▸ **掲載文**
::::::

まず、関係ない話から始めるが、セブンイレブンのホットコーヒーを買うときに、店員が空のコップをカウンターの上に、
「カツッ」
と置くが、それが、毎回検尿のコップに見えて仕方ない。
「それではまずはお小水をこちらに......」
と言われそうだ。私は会社員なので、年一回の健康診断のときにそう言われる。検尿が最初なのだ。ところで、最初の受付の事務の人がまるで愛想がなく、私は9時半受付のところを、9時15分にくると、嫌そうにされる。もちろんそれは私の主観であるが。
「まだ受付始まっていないので、そこの椅子で待っていてくださいね」
と言われる。長椅子で、そこはとても寒い。健康診断はいつも冬に行われる。たまに入院患者が、ベッドに乗せられたまま目の前を通過する。狭い廊下なので、足を引っ込めなければならない。私は廊下の端の長椅子に腰掛けている。

::::::

▸ **提供された記録**
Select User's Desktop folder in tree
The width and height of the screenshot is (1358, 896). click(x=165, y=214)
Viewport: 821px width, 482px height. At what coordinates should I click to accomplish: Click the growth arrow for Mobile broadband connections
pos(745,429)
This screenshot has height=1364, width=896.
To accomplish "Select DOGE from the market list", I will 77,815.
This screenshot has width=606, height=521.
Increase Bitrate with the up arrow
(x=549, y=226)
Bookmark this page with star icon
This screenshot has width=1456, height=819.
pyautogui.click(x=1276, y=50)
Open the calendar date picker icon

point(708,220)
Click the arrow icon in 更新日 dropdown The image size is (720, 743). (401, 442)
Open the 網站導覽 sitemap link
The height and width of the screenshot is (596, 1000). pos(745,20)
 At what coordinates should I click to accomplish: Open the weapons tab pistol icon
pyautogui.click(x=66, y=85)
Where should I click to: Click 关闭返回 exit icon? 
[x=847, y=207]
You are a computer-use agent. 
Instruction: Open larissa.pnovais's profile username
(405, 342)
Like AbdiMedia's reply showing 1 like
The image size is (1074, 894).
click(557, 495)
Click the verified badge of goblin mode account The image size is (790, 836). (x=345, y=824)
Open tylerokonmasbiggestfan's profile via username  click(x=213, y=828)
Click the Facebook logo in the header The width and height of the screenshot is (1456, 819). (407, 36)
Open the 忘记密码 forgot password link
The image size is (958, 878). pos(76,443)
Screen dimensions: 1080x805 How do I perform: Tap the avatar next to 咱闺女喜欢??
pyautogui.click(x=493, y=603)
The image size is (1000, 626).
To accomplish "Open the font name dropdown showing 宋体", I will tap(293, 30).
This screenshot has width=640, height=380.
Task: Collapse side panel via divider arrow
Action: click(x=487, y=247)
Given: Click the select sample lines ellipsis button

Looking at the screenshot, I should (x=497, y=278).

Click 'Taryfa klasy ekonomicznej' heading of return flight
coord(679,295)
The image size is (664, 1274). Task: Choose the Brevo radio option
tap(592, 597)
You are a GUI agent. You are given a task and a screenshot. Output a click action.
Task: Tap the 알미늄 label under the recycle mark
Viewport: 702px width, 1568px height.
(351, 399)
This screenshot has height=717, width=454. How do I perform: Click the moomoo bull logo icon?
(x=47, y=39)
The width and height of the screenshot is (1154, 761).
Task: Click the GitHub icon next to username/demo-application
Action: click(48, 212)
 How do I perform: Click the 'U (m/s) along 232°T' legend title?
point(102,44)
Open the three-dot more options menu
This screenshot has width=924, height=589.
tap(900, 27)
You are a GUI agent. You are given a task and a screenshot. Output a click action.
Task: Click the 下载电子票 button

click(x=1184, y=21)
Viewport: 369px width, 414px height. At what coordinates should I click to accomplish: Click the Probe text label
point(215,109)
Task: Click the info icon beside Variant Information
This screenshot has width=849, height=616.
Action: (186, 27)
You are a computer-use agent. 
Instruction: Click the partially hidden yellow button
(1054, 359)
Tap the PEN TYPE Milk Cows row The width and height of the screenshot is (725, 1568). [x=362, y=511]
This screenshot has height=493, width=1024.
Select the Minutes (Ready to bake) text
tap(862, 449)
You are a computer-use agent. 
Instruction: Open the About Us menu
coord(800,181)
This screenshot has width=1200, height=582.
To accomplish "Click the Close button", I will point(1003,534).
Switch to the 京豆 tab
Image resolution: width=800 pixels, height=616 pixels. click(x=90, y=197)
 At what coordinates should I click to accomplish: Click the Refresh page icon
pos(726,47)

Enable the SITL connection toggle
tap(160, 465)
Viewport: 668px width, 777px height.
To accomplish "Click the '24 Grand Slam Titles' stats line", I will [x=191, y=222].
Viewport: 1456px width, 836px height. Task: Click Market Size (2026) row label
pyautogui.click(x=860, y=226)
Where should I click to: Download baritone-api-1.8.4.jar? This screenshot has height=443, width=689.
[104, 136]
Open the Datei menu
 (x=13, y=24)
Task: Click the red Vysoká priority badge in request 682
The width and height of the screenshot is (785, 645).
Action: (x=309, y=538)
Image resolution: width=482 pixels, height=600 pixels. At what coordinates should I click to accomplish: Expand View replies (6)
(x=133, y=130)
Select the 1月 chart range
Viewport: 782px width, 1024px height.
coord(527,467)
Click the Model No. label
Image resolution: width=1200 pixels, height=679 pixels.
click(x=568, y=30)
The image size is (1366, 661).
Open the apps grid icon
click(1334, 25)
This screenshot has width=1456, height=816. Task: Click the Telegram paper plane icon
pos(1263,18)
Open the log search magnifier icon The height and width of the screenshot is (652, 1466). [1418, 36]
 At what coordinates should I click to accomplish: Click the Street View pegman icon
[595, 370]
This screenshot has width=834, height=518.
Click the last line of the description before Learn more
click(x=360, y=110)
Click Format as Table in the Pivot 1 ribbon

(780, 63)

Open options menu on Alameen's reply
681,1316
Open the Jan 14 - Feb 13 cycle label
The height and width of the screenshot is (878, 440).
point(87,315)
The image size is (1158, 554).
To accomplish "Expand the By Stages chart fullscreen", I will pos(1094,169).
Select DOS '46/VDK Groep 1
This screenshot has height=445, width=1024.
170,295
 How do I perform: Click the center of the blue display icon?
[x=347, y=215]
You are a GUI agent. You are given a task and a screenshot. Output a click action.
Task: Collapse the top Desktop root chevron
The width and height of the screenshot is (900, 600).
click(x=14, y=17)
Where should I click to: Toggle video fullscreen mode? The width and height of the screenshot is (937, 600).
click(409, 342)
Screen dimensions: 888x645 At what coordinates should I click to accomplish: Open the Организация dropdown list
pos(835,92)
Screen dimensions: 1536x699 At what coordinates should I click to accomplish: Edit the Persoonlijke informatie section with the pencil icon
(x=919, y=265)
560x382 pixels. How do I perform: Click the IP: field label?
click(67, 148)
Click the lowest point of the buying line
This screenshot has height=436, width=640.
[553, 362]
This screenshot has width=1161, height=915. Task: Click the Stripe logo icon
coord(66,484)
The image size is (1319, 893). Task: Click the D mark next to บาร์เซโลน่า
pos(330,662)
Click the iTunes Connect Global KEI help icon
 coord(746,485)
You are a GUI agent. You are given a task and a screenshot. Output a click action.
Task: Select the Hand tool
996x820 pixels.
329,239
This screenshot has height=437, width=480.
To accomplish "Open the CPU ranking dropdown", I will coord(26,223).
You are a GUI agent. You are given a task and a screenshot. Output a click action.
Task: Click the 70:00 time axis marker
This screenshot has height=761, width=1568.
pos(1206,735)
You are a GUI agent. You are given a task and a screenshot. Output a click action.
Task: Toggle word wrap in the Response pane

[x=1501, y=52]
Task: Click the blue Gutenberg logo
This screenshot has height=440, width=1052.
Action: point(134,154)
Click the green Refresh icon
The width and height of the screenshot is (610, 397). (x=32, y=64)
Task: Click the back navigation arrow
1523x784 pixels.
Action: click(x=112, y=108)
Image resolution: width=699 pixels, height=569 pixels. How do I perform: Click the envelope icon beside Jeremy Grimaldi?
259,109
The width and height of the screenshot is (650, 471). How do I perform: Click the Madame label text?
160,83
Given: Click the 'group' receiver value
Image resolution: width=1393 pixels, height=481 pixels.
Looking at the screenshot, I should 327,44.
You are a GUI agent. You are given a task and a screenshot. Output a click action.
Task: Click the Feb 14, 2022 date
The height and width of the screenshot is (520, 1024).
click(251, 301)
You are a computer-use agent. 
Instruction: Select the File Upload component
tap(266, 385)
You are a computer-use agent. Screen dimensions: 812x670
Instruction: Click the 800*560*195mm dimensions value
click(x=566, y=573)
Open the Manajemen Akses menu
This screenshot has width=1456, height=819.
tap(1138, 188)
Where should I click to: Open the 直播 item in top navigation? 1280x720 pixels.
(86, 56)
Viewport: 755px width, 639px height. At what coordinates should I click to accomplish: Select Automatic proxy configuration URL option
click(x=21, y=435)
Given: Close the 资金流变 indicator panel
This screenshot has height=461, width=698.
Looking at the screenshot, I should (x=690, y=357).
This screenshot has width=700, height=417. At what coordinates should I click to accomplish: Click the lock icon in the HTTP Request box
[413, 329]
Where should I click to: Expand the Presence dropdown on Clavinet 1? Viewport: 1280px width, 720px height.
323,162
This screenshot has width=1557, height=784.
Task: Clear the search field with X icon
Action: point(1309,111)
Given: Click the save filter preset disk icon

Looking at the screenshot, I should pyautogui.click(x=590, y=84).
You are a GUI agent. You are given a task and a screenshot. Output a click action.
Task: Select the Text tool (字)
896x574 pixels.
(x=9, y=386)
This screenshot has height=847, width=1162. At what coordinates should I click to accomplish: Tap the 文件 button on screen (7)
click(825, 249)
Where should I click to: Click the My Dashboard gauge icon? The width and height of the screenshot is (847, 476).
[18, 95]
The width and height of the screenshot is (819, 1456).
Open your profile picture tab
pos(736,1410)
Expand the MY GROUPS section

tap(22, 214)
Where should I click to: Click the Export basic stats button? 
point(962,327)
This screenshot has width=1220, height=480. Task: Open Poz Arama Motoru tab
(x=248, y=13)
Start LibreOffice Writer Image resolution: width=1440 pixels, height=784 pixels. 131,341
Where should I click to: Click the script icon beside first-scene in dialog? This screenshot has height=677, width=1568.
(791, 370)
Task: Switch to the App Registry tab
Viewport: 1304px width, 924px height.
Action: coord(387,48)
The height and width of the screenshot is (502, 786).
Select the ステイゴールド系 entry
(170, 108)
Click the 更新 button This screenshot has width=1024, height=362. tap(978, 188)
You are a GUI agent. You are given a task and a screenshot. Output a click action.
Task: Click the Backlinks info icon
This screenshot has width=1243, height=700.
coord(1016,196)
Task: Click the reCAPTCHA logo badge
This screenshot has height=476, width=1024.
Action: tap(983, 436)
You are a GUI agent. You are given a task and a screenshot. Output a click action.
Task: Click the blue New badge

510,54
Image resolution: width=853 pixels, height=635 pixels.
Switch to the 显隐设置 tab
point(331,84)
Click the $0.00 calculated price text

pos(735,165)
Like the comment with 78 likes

::::::

▸ **作業の依頼 1**
健康診断の文章によると、健康診断はいつもどの季節に行われますか。
▸ **作業の依頼 2**
健康診断の文章を、最後の文のあとから書き進めてください。
記録は健康診断の文章とは関係ありません。

▸ **結果 1**
冬です。

▸ **結果 2**
しかし、近年、この女事務員の愛想は良くなってきたような気がする。女事務員は長めの黒のソックスを履き、黒のカーディガンを羽織っていて、必ずマスクをしている。外見は、昔のフジテレビの「どーなってるの!?」という番組の中の再現ドラマに出てくる女優に似ている。比較的品のない方の女優だ。愛想よくなってきたのは、年齢を重ねたためだろうか。ここで、いい男でもできたからかな? なんて言ったらセクハラだろうか。センス0だから言わないけど。でも、年齢にしたってなんらかのハラスメントではなかろうか。私は英語が苦手なので、とりあえず「年嵩ハラスメント」と名付ける。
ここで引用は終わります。